Task description:
Each line of the material that mentions the word "Focus" is to be copied.

--- Provided records ---

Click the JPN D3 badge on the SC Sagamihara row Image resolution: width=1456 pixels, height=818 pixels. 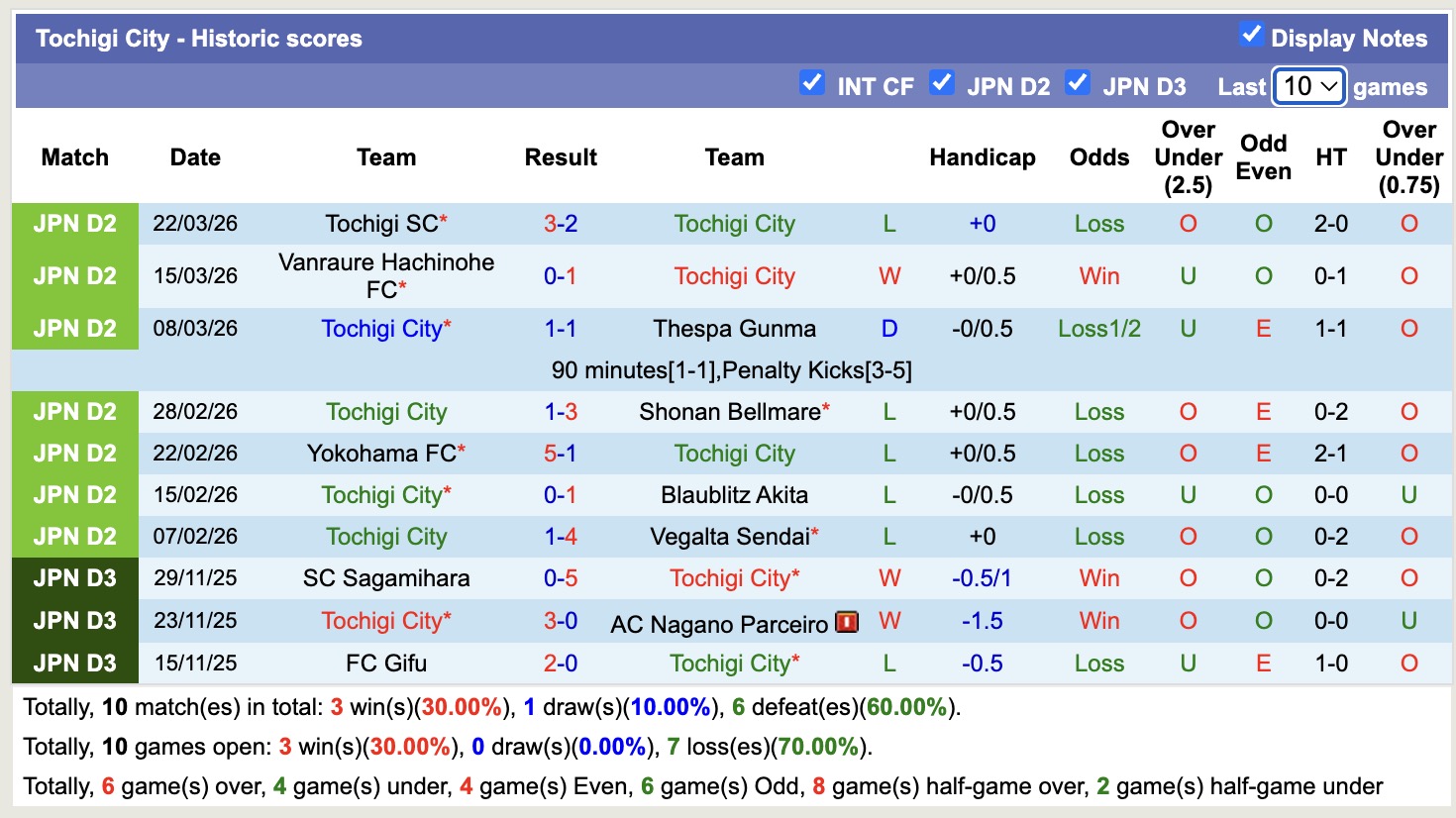(x=74, y=578)
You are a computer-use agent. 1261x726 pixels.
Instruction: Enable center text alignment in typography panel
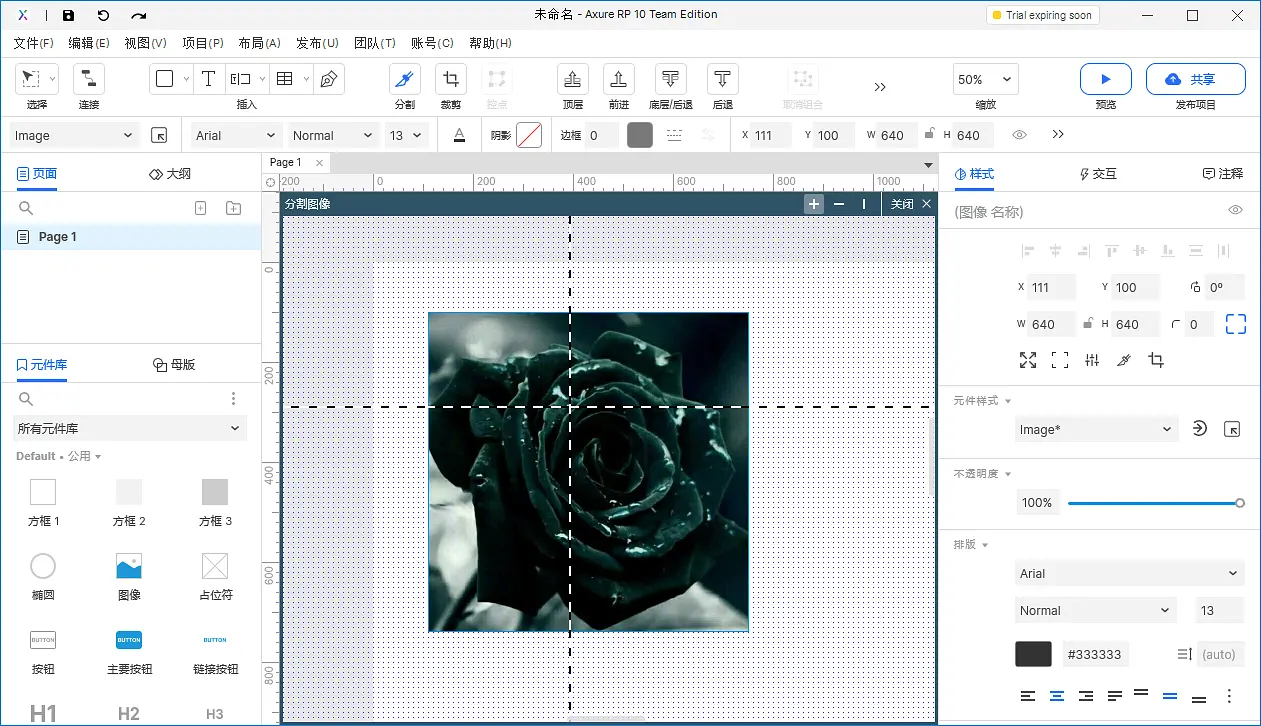click(1056, 695)
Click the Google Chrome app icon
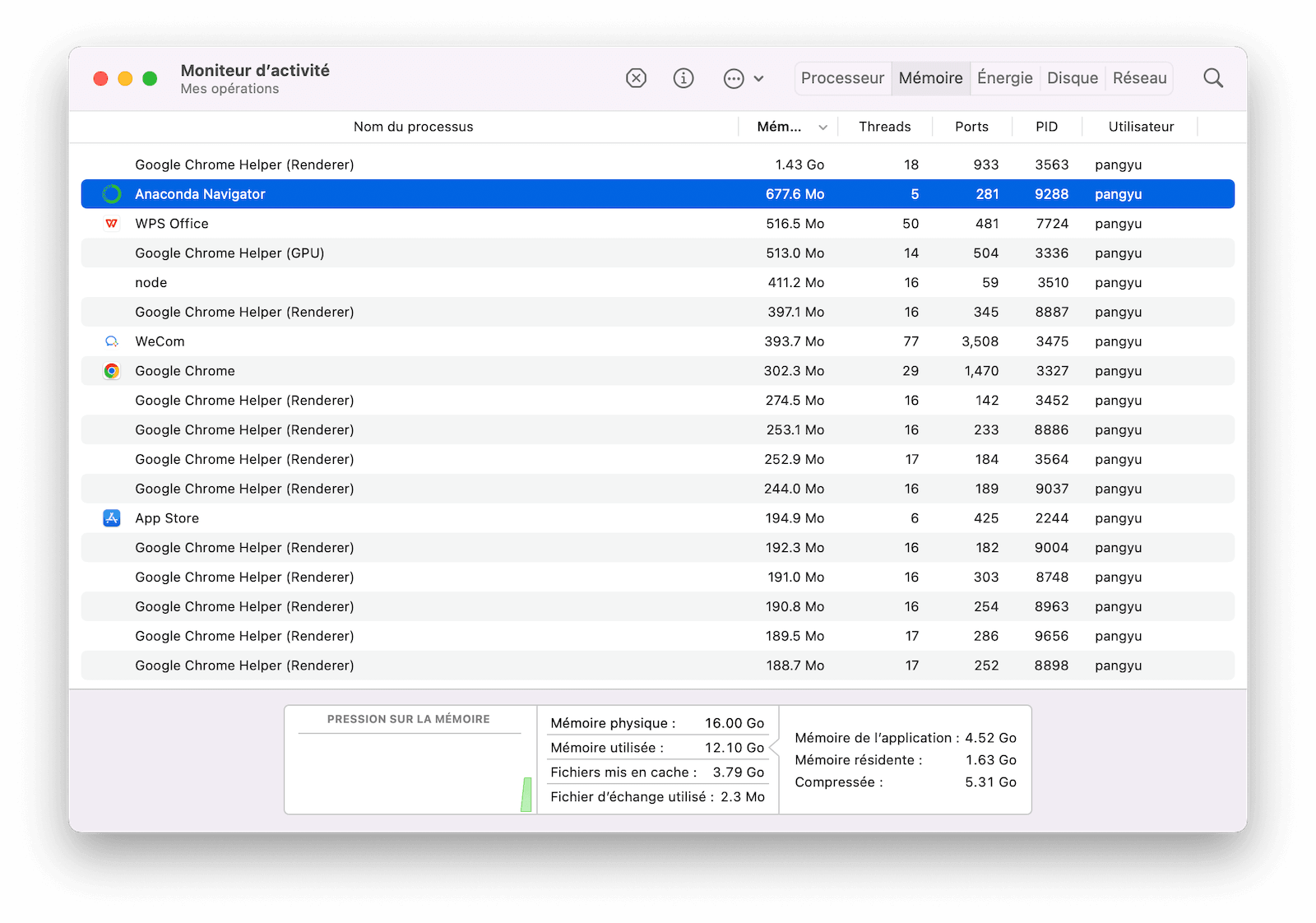This screenshot has height=923, width=1316. (112, 371)
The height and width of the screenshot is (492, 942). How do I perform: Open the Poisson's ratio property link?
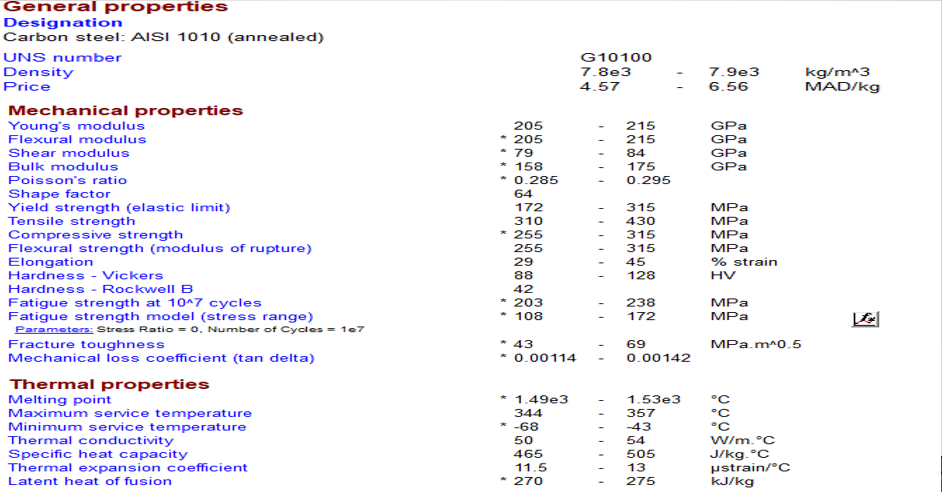(x=67, y=180)
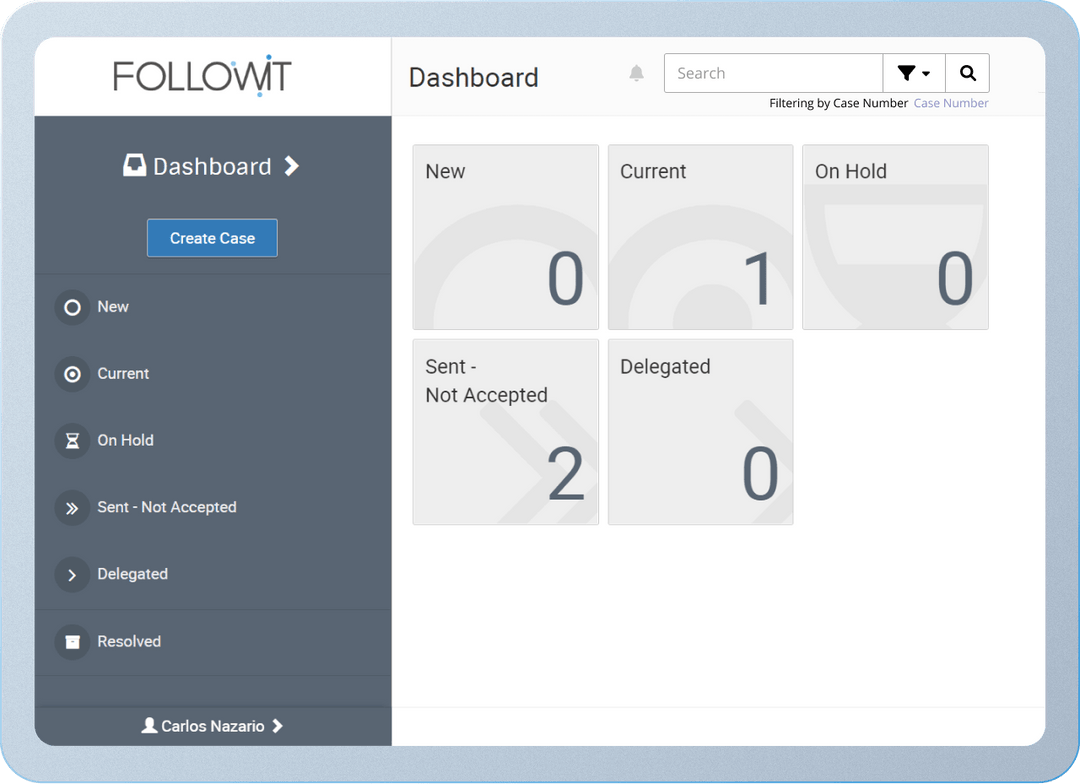Click into the Search input field
Viewport: 1080px width, 784px height.
click(x=773, y=73)
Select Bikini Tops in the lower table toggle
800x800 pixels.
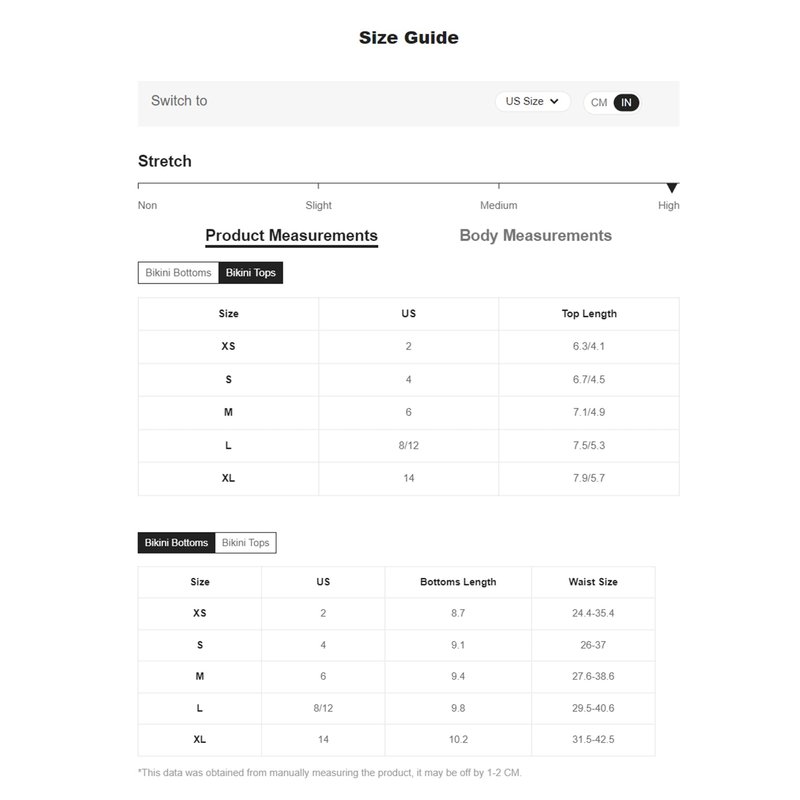[x=245, y=542]
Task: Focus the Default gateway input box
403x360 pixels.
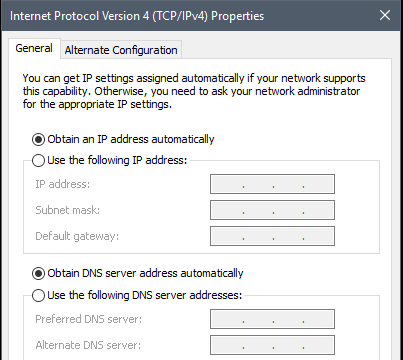Action: click(272, 236)
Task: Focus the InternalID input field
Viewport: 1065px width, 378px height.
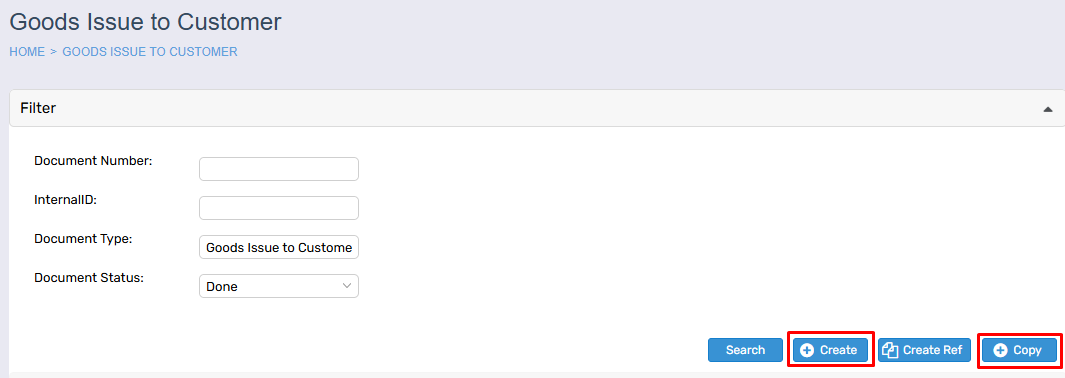Action: pyautogui.click(x=278, y=208)
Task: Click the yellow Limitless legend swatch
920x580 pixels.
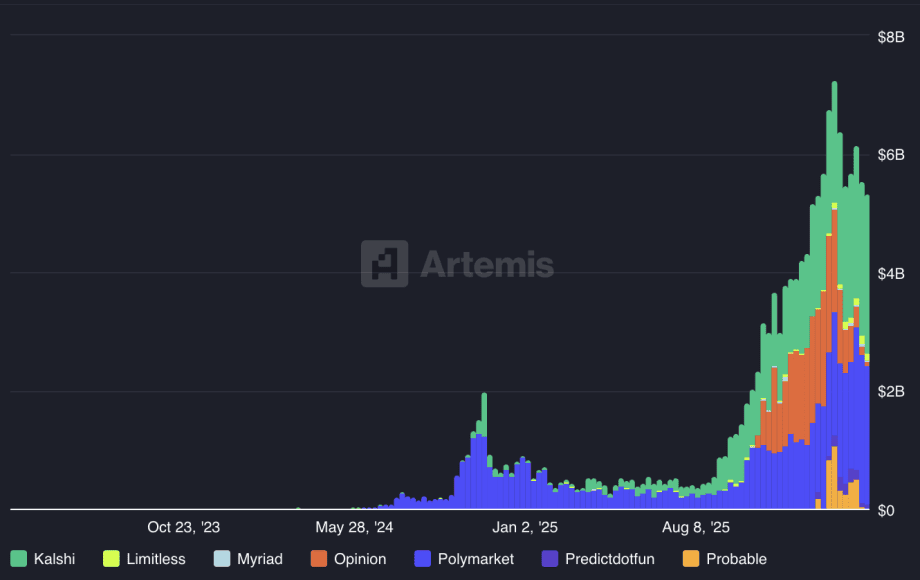Action: [111, 559]
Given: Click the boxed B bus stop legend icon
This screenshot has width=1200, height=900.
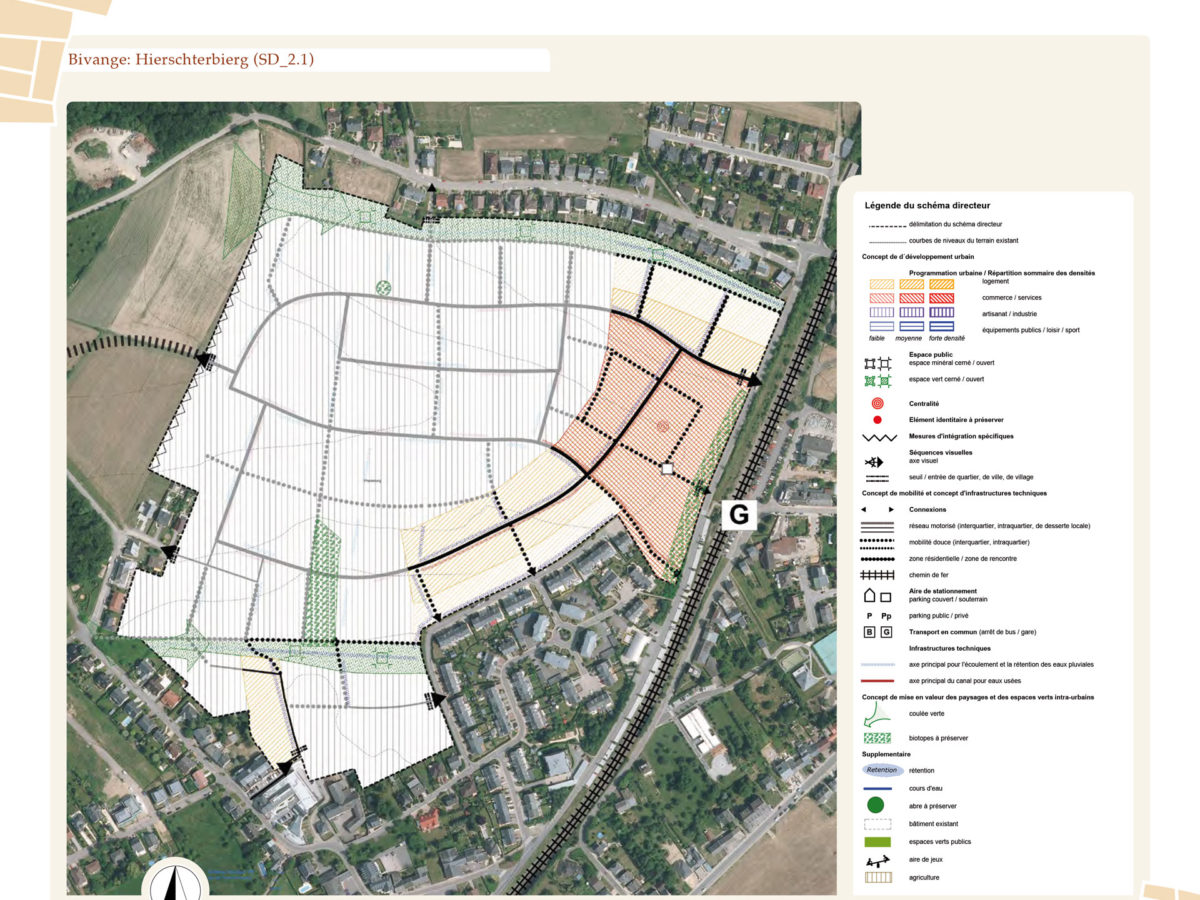Looking at the screenshot, I should tap(869, 633).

---

Response for this exercise:
Task: Focus the Default gateway input box
Task: Focus the InternalID input field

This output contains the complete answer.